Naturally, I would like to say, the Erasmus+ capacity building program of the European Union appeared to be a solution adapted to our project:
"The objectives of the Capacity Building projects are: to support the modernization, accessibility and internationalization of higher education in partner countries; improve the quality, relevance and governance of higher education in partner countries; strengthen the capacity of higher education institutions in partner countries and in the EU, in terms of international cooperation and the process of permanent modernization in particular; and to help them open up to society at large and to the world of work in order to reinforce the interdisciplinary and transdisciplinary nature of higher education, to improve the employability of university graduates, to give the European higher education more visibility and attractiveness in the world, foster the reciprocal development of human resources, promote a better understanding between the peoples and cultures of the EU and partner countries."1
In 2015, TORUS - funded to the tune of 1 million euros for three years - was part of the projects selected in a pool of more than 575 applications and only 120 retentions. The partnership brings together (Figure P.3) the University of Toulouse 2 Jean Jaurès (coordinator - FR), the International School of Information Processing Sciences (EISTI - FR), the University of Ferrara in Italy, the Vrije University of Brussels, the National University from Vietnam to Hanoi, Nong Lam University in Ho Chi Minh City and two Thai institutions: Pathumthani's Asian Institute of Technology (AIT) and Walaikak University in Nakhon Si Thammarat.
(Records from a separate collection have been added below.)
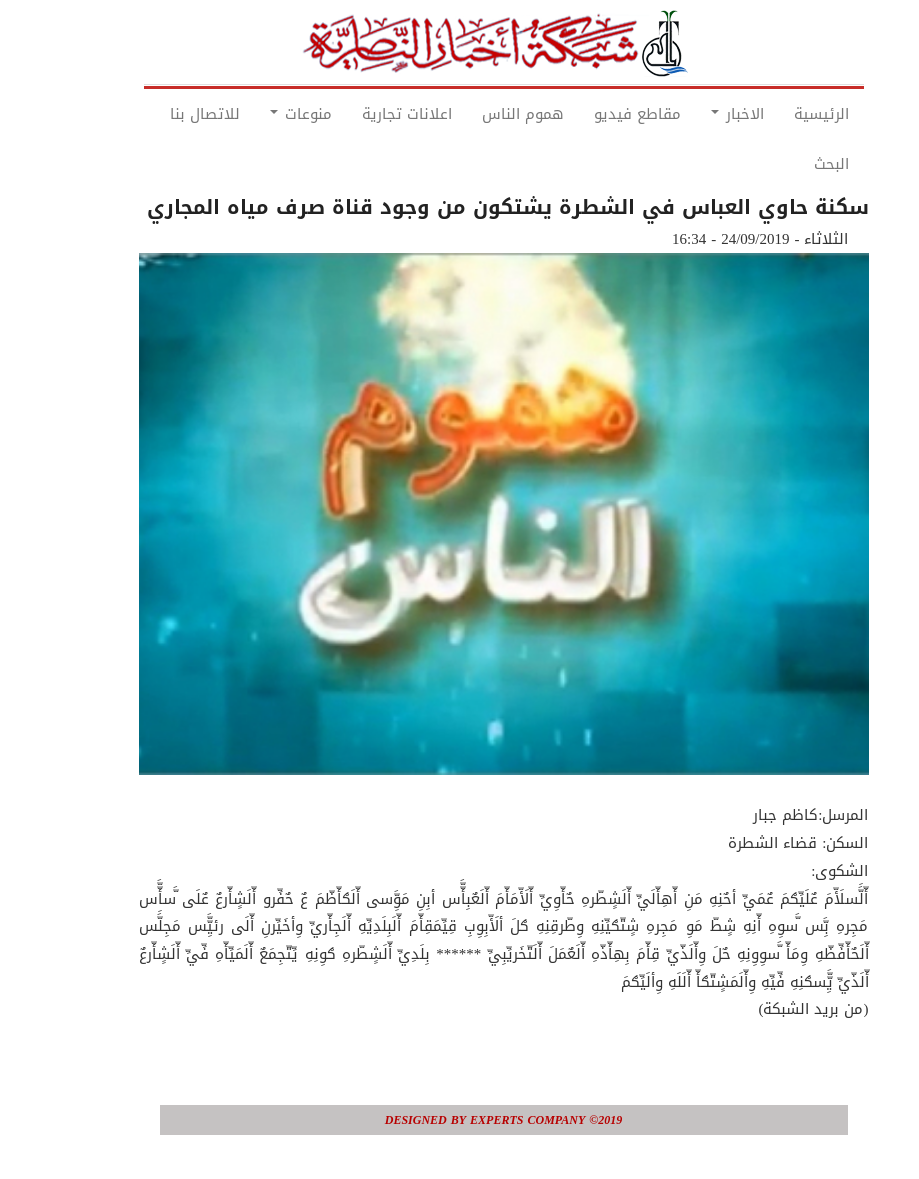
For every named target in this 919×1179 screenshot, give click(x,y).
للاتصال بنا (161, 114)
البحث (787, 164)
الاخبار (693, 114)
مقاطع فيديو (593, 114)
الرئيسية (777, 114)
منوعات (257, 114)
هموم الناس (479, 114)
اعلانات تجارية (363, 114)
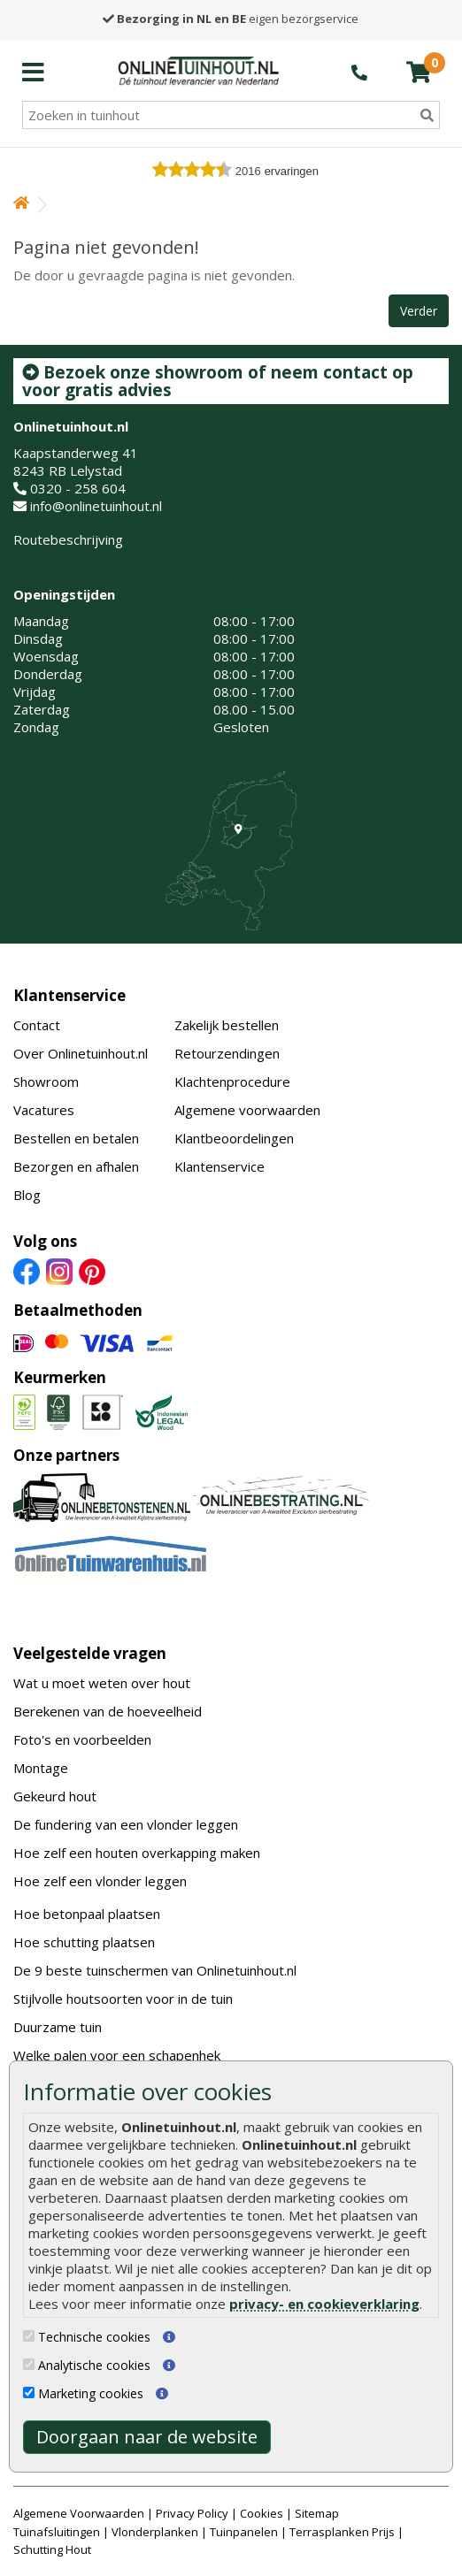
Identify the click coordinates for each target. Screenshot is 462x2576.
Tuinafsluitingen (56, 2532)
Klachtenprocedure (232, 1081)
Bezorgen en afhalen (76, 1166)
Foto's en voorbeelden (82, 1739)
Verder (418, 310)
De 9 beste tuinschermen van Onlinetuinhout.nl (154, 1970)
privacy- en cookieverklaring (324, 2303)
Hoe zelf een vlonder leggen (100, 1881)
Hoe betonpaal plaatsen (86, 1913)
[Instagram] (59, 1271)
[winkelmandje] (418, 72)
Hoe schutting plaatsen (84, 1942)
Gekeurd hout (54, 1796)
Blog (27, 1195)
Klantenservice (69, 995)
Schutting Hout (52, 2549)
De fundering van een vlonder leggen (125, 1824)
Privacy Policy (192, 2513)
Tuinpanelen (244, 2532)
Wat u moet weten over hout (101, 1683)
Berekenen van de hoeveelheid (107, 1711)
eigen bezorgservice (230, 19)
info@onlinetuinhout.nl (96, 506)
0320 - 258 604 (78, 488)
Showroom (46, 1081)
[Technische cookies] (29, 2336)
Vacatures (43, 1110)
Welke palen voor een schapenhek (116, 2055)
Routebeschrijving (68, 539)
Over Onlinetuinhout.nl (80, 1053)
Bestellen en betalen (76, 1138)
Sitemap (317, 2513)
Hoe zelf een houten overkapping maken (136, 1852)
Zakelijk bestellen (226, 1025)
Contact (36, 1025)
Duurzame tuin (57, 2027)
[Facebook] (26, 1271)
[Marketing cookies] (29, 2392)
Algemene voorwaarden (247, 1110)
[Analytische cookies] (29, 2364)
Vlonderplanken (155, 2532)
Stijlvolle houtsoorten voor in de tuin (123, 1998)
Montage (40, 1768)
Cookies (261, 2513)
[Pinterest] (92, 1271)
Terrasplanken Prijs (342, 2532)
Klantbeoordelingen (234, 1138)
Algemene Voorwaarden (78, 2513)
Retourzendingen (227, 1053)
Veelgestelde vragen (89, 1653)
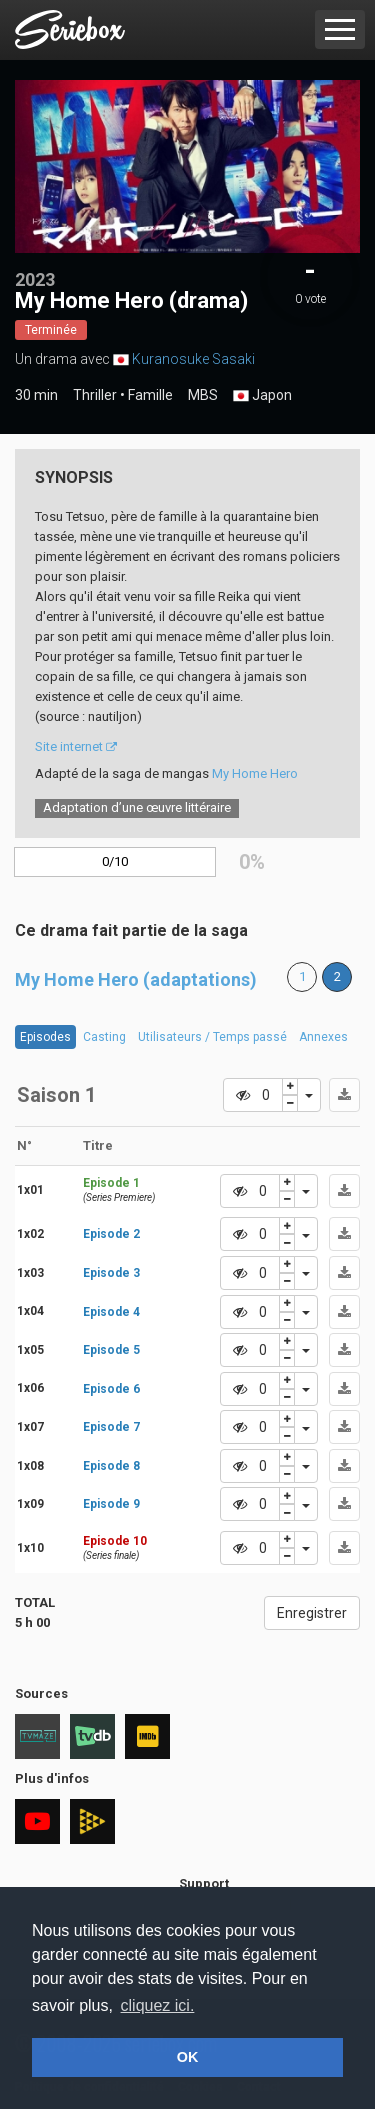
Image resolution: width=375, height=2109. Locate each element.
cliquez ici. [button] (158, 2005)
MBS (203, 395)
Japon (262, 396)
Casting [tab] (104, 1037)
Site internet (76, 746)
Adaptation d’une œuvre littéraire (137, 807)
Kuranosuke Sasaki (193, 359)
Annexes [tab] (323, 1037)
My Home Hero (255, 773)
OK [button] (188, 2057)
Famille (150, 395)
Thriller (95, 395)
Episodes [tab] (45, 1037)
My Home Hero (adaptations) (136, 979)
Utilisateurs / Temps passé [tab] (212, 1037)
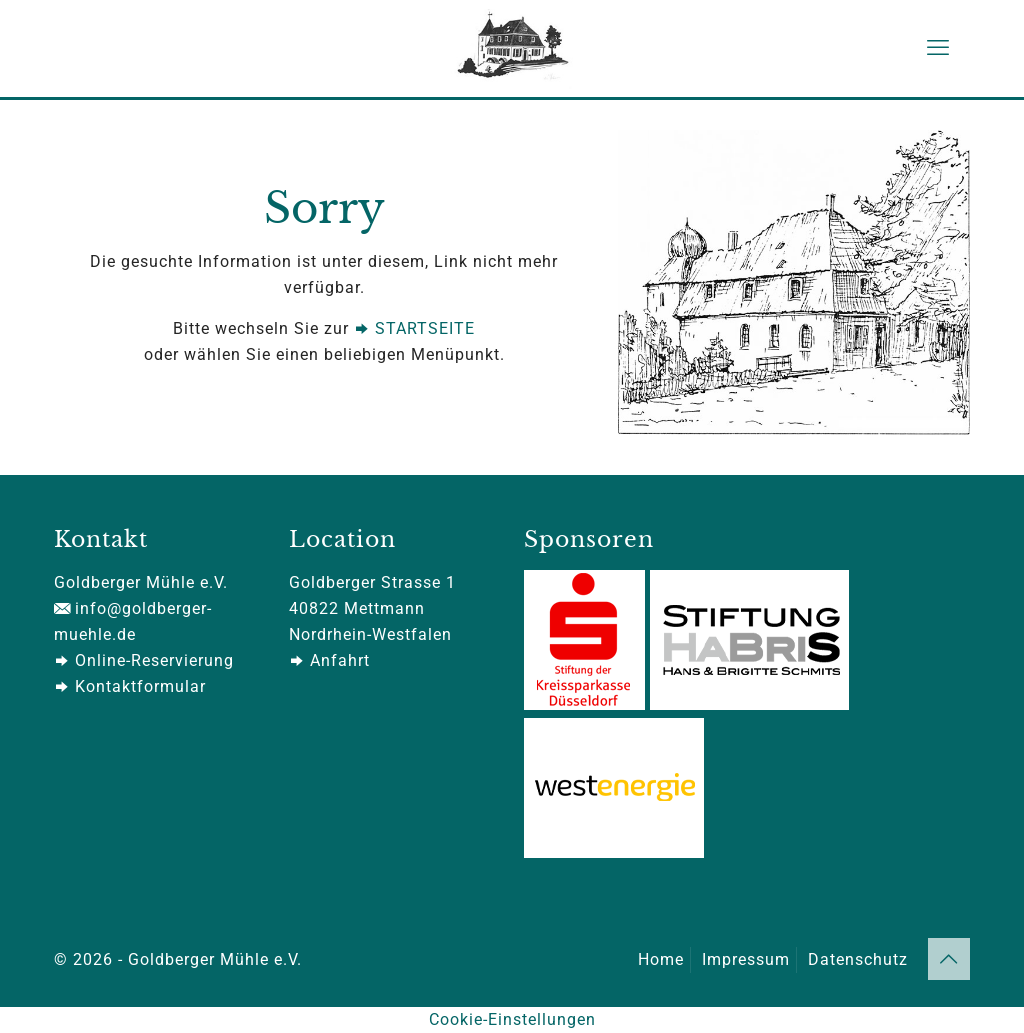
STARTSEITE (414, 328)
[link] (794, 282)
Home (661, 959)
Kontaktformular (130, 686)
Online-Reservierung (144, 660)
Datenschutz (858, 959)
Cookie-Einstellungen (512, 1019)
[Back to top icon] (949, 959)
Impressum (746, 959)
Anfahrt (329, 660)
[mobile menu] (938, 48)
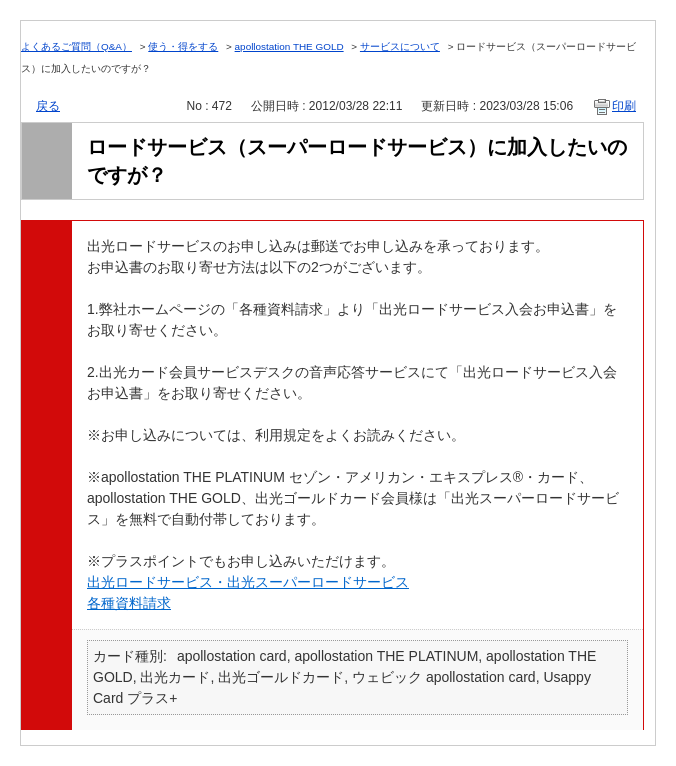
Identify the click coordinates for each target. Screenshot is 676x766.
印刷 (624, 106)
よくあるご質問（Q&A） (76, 46)
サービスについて (400, 46)
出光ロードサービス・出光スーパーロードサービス (248, 582)
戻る (48, 106)
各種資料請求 (129, 603)
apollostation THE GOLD (289, 46)
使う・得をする (183, 46)
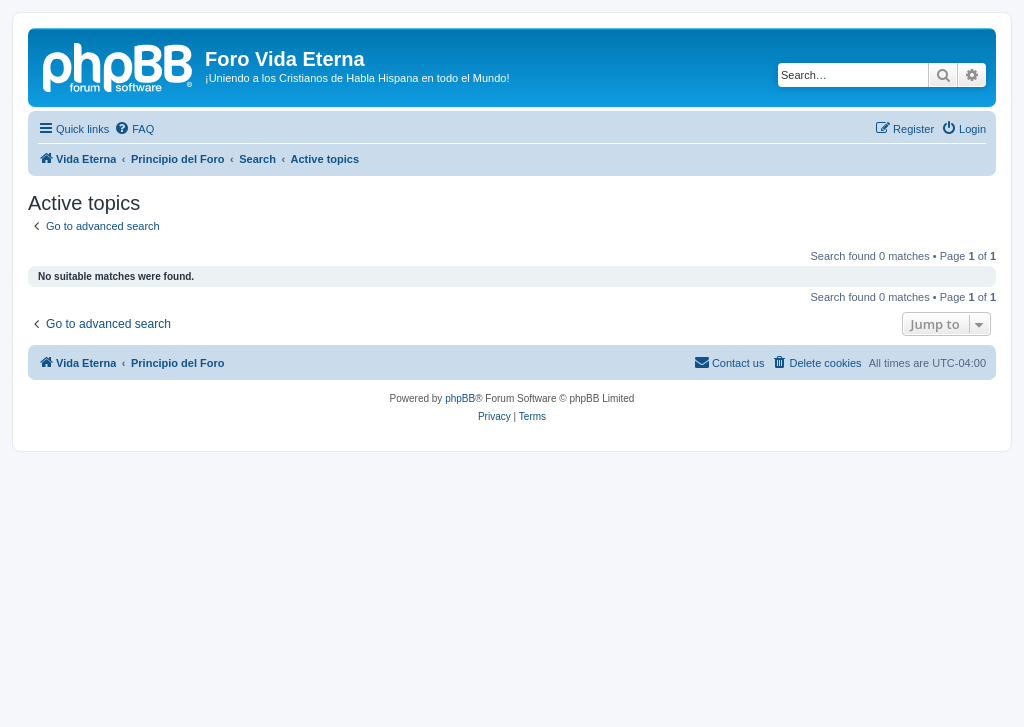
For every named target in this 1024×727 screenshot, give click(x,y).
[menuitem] (134, 129)
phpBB (460, 398)
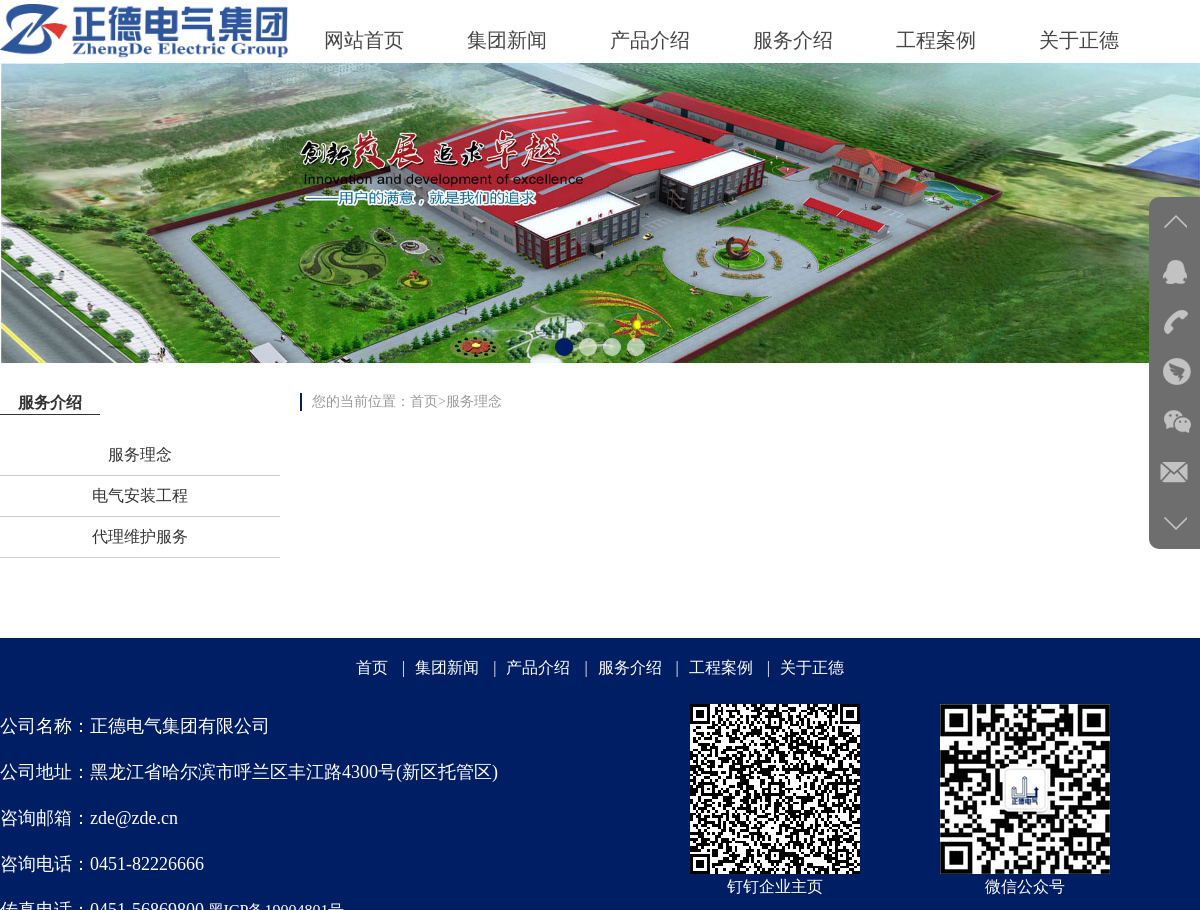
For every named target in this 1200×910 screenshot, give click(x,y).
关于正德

Figure P.3. The heart of TORUS, partnership between Asia and Europe. For a color version of this figure, see www.iste.co.uk/laffly/torus3.zip
With an equal share between Europe and Asia, 30 researchers, teachers-researchers and engineers are involved in learning from each other during these three years, which will be punctuated by eight workshops between France, Vietnam, Italy, Thailand and Belgium. Finally, after the installation of the two servers in Asia (Asian Institute of Technology - Thailand; and Vietnam National University Hanoi - Vietnam), more than 400 cores will fight in unison with TORUS to bring cloud computing closer to environmental sciences. More than 400 computer hearts beat in unison for TORUS, as well as those of Nathalie, Astrid, Eleonora, Ann, Imeshi, Thanh, Sukhuma, Janitra, Kim, Daniel, Yannick, Florent, Peio, Alex, Lucca, Stefano, Hichem, Hung(s), Thuy, Huy, Le Quoc, Kim Loi, Agustian, Hong, Sothea, Tongchai, Stephane, Simone, Marco, Mario, Trinh, Thiet, Massimiliano, Nikolaos, Minh Tu, Vincent and Dominique.
To all of you, a big thank you.
Structure of the book
This book is divided into three volumes.
Volume 1 raises the problem of voluminous data in geosciences before presenting the main methods of analysis and computer solutions mobilized to meet them.
Volume 2 presents remote sensing, geographic information systems (GIS) and spatial data infrastructures (SDI) that are central to all disciplines that deal with geographic space.
Volume 3 is a collection of thematic application cases representative of the specificities of the teams involved in TORUS and which motivated their needs in terms of cloud computing.